(Extracted records)
■ ■ ■ ■
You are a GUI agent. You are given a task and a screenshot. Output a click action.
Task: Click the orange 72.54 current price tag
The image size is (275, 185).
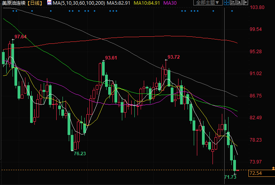(255, 173)
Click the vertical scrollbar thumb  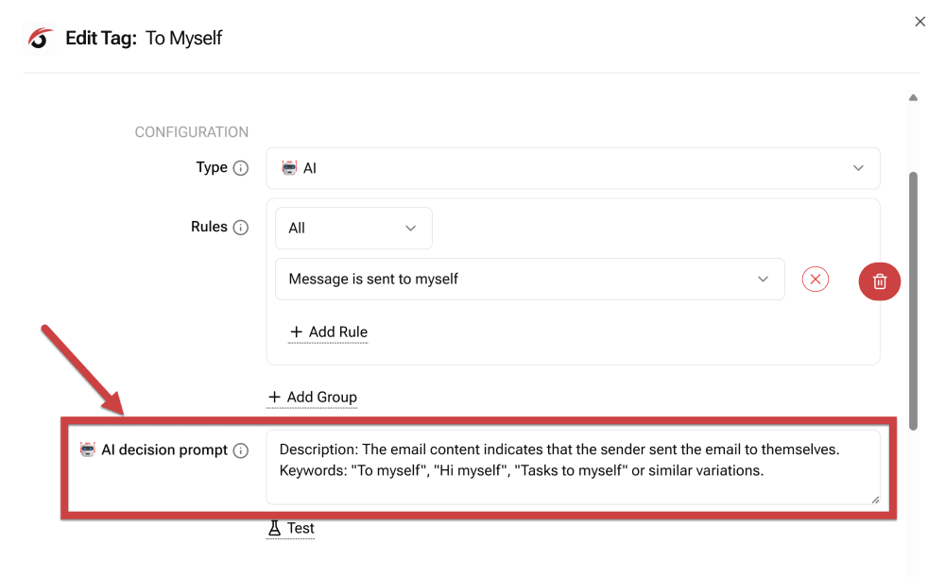pyautogui.click(x=913, y=300)
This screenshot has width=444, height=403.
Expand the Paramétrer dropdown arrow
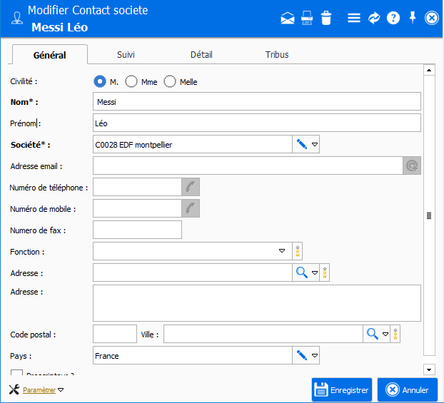pos(61,390)

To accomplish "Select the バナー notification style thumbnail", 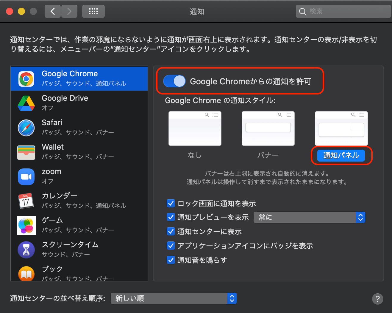I will [x=268, y=128].
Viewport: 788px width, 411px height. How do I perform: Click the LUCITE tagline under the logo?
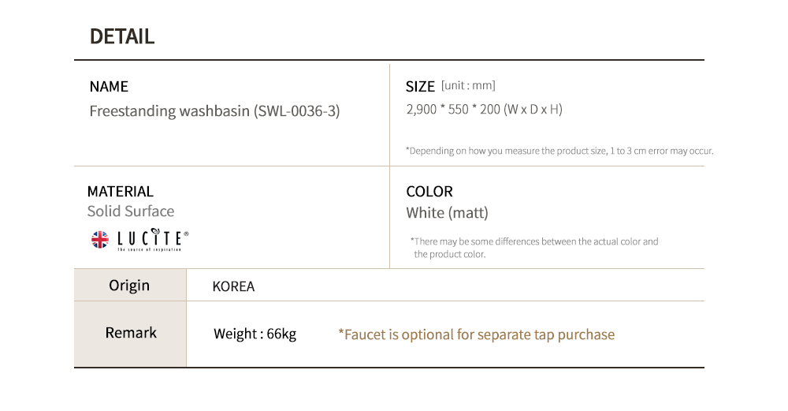click(149, 249)
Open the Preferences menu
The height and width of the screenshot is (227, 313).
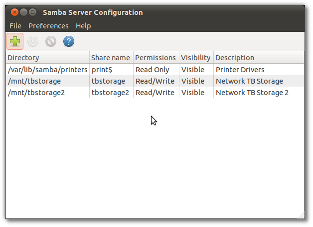(x=48, y=26)
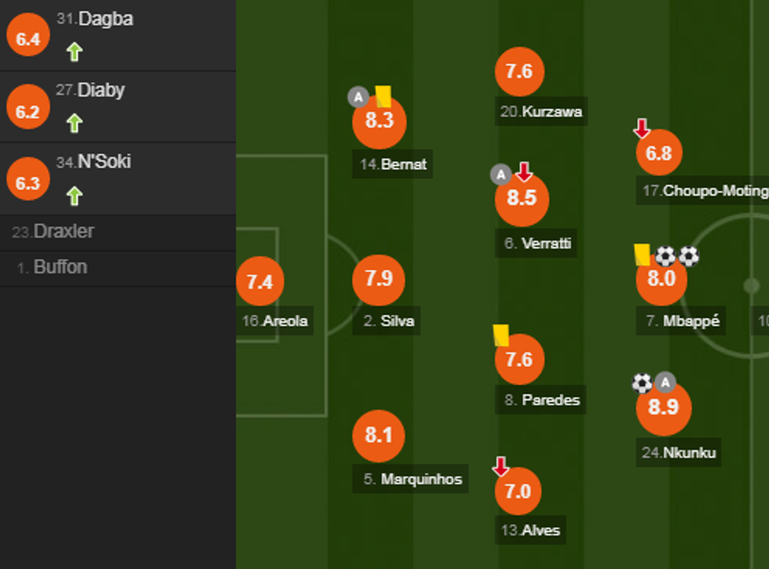Click Alves' substituted-off red arrow
Image resolution: width=769 pixels, height=569 pixels.
tap(501, 467)
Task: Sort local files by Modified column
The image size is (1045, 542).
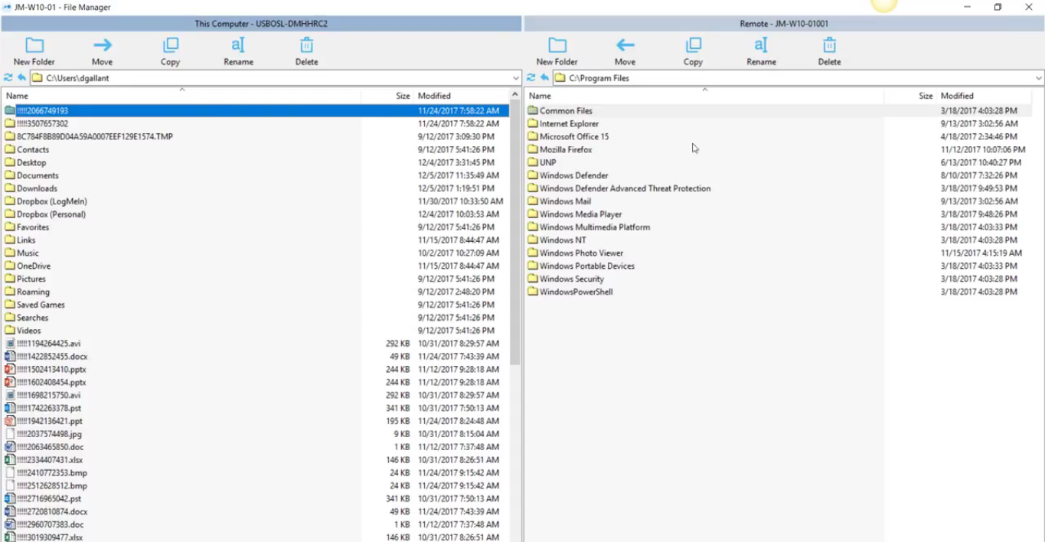Action: click(434, 96)
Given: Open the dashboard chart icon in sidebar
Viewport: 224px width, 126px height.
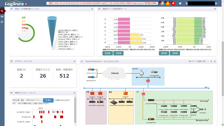Looking at the screenshot, I should pyautogui.click(x=2, y=16).
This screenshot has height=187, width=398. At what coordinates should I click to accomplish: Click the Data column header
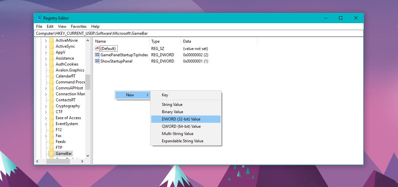click(187, 41)
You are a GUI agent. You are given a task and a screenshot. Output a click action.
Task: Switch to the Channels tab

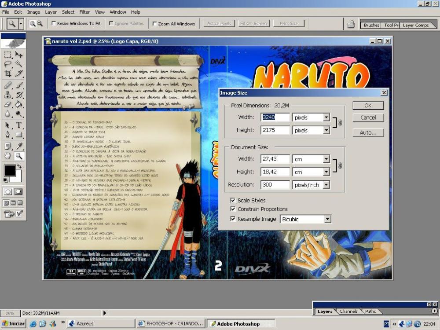click(348, 312)
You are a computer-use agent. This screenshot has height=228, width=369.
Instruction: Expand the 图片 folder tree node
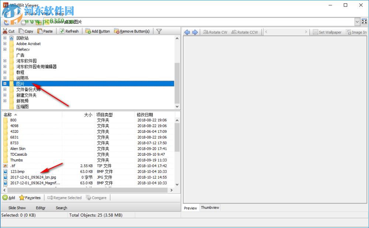[5, 84]
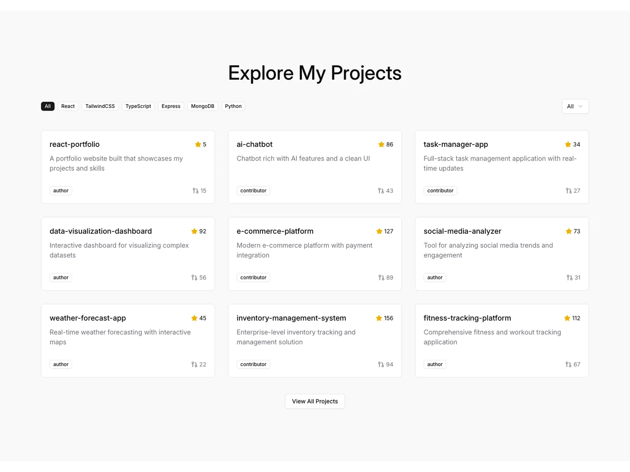The image size is (630, 472).
Task: Click the star icon on ai-chatbot card
Action: pyautogui.click(x=381, y=145)
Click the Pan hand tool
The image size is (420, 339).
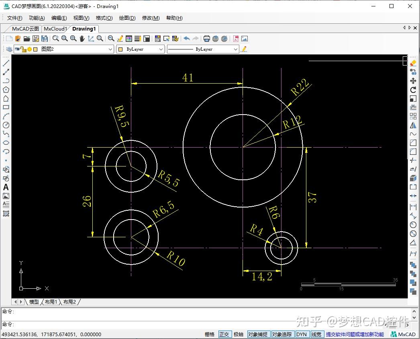(82, 39)
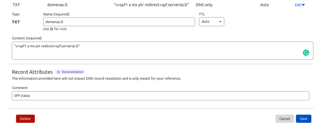Click the Name (required) label

(x=56, y=14)
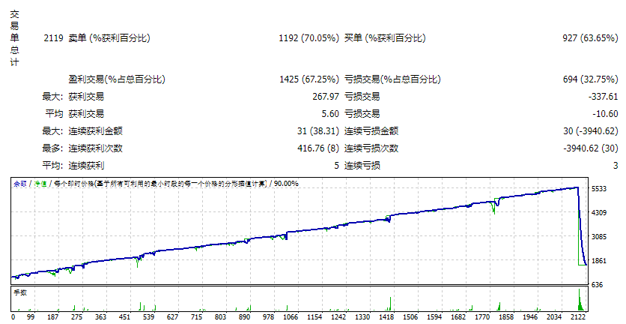Click the 交易单总计 row label
The image size is (626, 324).
(x=14, y=38)
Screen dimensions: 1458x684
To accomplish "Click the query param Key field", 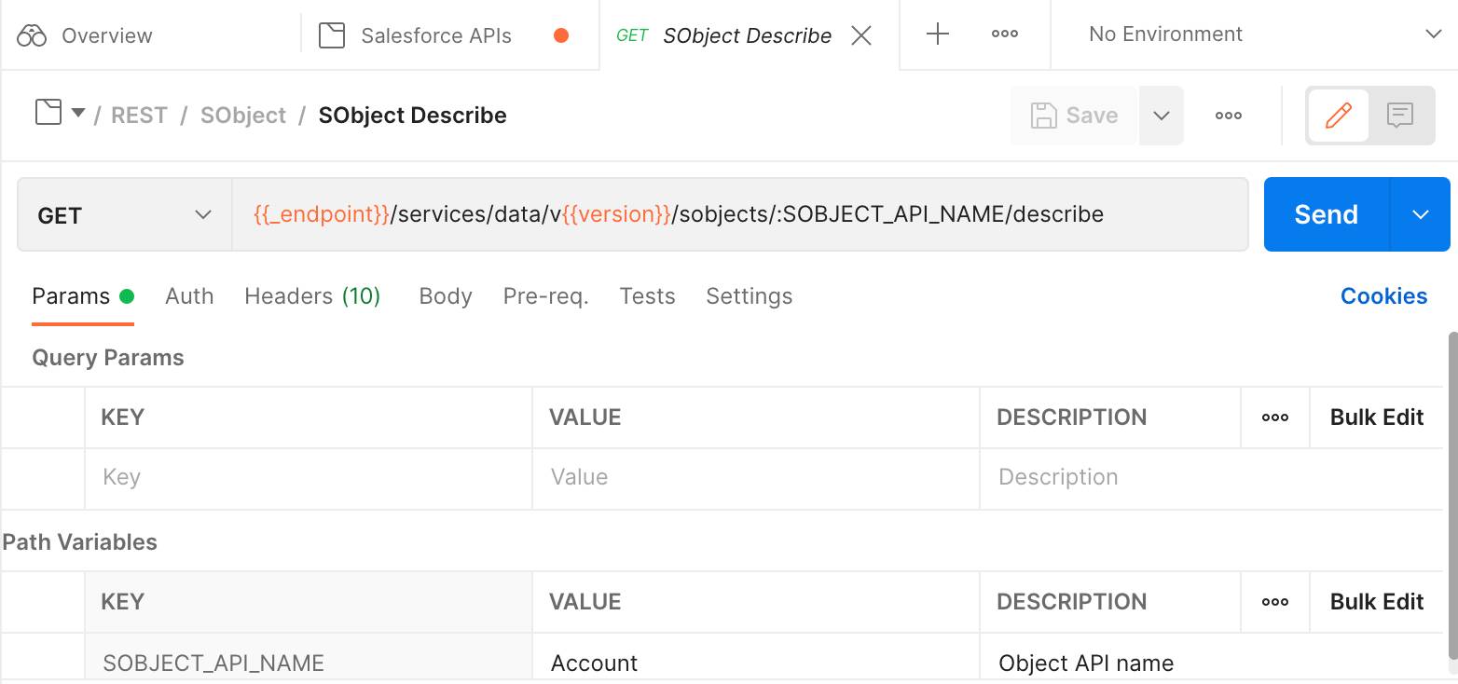I will (308, 477).
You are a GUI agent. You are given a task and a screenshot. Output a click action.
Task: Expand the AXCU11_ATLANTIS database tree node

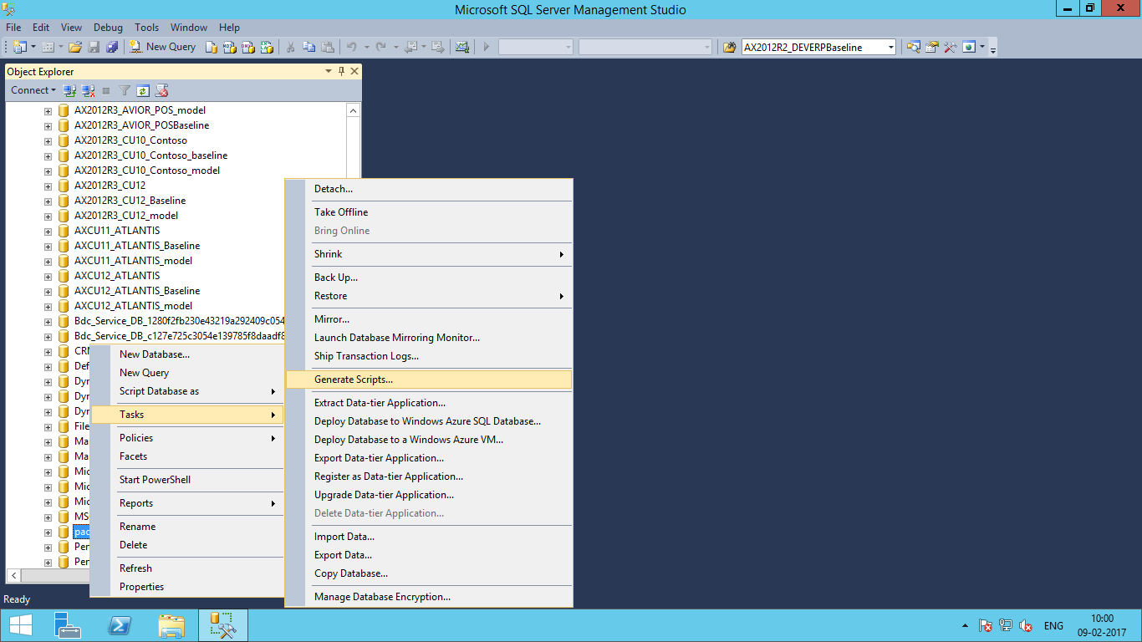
■ ■ ■ ■
▶ **EXERCISE INSTRUCTIONS**: Leave the pictures out, and transcribe exactly the lines above starting at the one that contains "Task: Switch to the Channels tab" and ending at the one that contains "You are a computer-use".

▶ **ANSWER BELOW**:
Task: Switch to the Channels tab

click(348, 312)
You are a computer-use agent. This screenshot has height=228, width=369.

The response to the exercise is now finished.